Sarà perché sono due aziende quotate, sarà perché i Google Glass avevano già una copertura mediatica rilevante, ma la notizia che Luxottica e Google hanno firmato un accordo per la produzione dei Glass, ha inondato il web e ha ottenuto migliaia di referenze sui motori di ricerca, a soli pochi giorni dall’annuncio del 24 marzo.

La notizia si presta ad alcune considerazioni.

Primo aspetto. Finalmente Google ha trovato un partner giusto. Suvvia, non raccontiamo bugie, ma i Glass nella loro versione attuale sono veramente brutti! L’alleanza con il grande maker di montature per occhiali, e, soprattutto, con chi ha in casa i tutti i grandi brand e gli stilisti del mestiere, promette molto bene. E’ un accordo che apre nuove prospettive d’innovazione di prodotto, e che va nella scia del design che incontra la tecnologia, un trend che conosciamo bene e che si è affermato da tempo.

Secondo aspetto. Che sia giunto, forse, il momento del rinnovamento delle montature per occhiali nella direzione di un matrimonio con le tecnologie? In effetti, la versione odierna del prodotto risale a cent’anni fa e, nel tempo, si è evoluta con l’adozione di nuovi materiali e mille combinazioni di stili e forme. Questa nuova traiettoria sarebbe, invece, quella giusta: mettersi un chip addosso è, al momento, una moda, destinata ad invadere l’abbigliamento e gli accessori. Non è da escludere che prossimamente, nelle fiere specializzate come Pitti Uomo, vedremo padiglioni dedicati a questa nuova tendenza.

(Record di origine)
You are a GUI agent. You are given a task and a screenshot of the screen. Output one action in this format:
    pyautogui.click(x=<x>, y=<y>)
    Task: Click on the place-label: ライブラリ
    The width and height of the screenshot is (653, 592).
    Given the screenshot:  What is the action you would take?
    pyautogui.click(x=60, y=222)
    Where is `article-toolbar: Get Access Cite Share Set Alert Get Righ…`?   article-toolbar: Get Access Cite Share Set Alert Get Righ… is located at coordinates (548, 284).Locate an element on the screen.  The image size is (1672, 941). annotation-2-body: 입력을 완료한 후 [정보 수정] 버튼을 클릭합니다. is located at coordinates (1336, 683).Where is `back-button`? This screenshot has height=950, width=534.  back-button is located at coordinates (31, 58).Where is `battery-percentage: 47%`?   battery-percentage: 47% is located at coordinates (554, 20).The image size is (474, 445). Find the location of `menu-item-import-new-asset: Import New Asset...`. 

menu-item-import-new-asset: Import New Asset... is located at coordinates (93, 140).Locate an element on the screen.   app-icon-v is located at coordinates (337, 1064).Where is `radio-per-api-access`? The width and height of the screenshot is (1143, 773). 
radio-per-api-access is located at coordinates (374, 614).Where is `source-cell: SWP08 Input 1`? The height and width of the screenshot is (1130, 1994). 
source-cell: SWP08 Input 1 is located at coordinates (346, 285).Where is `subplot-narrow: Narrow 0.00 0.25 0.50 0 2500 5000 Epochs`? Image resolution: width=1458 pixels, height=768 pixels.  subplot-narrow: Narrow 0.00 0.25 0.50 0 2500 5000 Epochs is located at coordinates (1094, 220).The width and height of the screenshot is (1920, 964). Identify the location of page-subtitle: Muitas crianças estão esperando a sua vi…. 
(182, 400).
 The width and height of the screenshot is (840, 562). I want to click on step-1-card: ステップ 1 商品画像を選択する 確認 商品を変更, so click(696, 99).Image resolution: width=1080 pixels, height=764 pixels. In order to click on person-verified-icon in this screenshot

- I TUOI COMPITI -
• A. Indica se ciascuna affermazione concorda con il brano su Luxottica e Google, rispondendo sì o no e citando alla lettera le parole decisive: (i) l'accordo è stato annunciato il 24 marzo; (ii) i Glass nella versione attuale sono eleganti; (iii) la versione odierna delle montature per occhiali risale a cinquant'anni fa.
• B. Per favore, spiega in non più di tre frasi perché, secondo il brano su Luxottica e Google, Google ha finalmente trovato il partner giusto.
• C. Estrai dal brano su Luxottica e Google il passo da "La notizia si" a "affermato da tempo.", copiandolo senza alcuna modifica.
Per rispondere basati soltanto sul brano su Luxottica e Google.

- RISPOSTE IN ORDINE -
• A.
(i) Sì: "a soli pochi giorni dall’annuncio del 24 marzo".
(ii) No: "i Glass nella loro versione attuale sono veramente brutti!"
(iii) No: "la versione odierna del prodotto risale a cent’anni fa".

• B. I Glass nella loro versione attuale sono veramente brutti. Luxottica è il grande produttore di montature per occhiali e ha in casa tutti i grandi brand e gli stilisti del mestiere. Per questo l'alleanza promette molto bene e apre nuove prospettive d'innovazione di prodotto, nel segno del design che incontra la tecnologia.

• C.
La notizia si presta ad alcune considerazioni.

Primo aspetto. Finalmente Google ha trovato un partner giusto. Suvvia, non raccontiamo bugie, ma i Glass nella loro versione attuale sono veramente brutti! L’alleanza con il grande maker di montature per occhiali, e, soprattutto, con chi ha in casa i tutti i grandi brand e gli stilisti del mestiere, promette molto bene. E’ un accordo che apre nuove prospettive d’innovazione di prodotto, e che va nella scia del design che incontra la tecnologia, un trend che conosciamo bene e che si è affermato da tempo.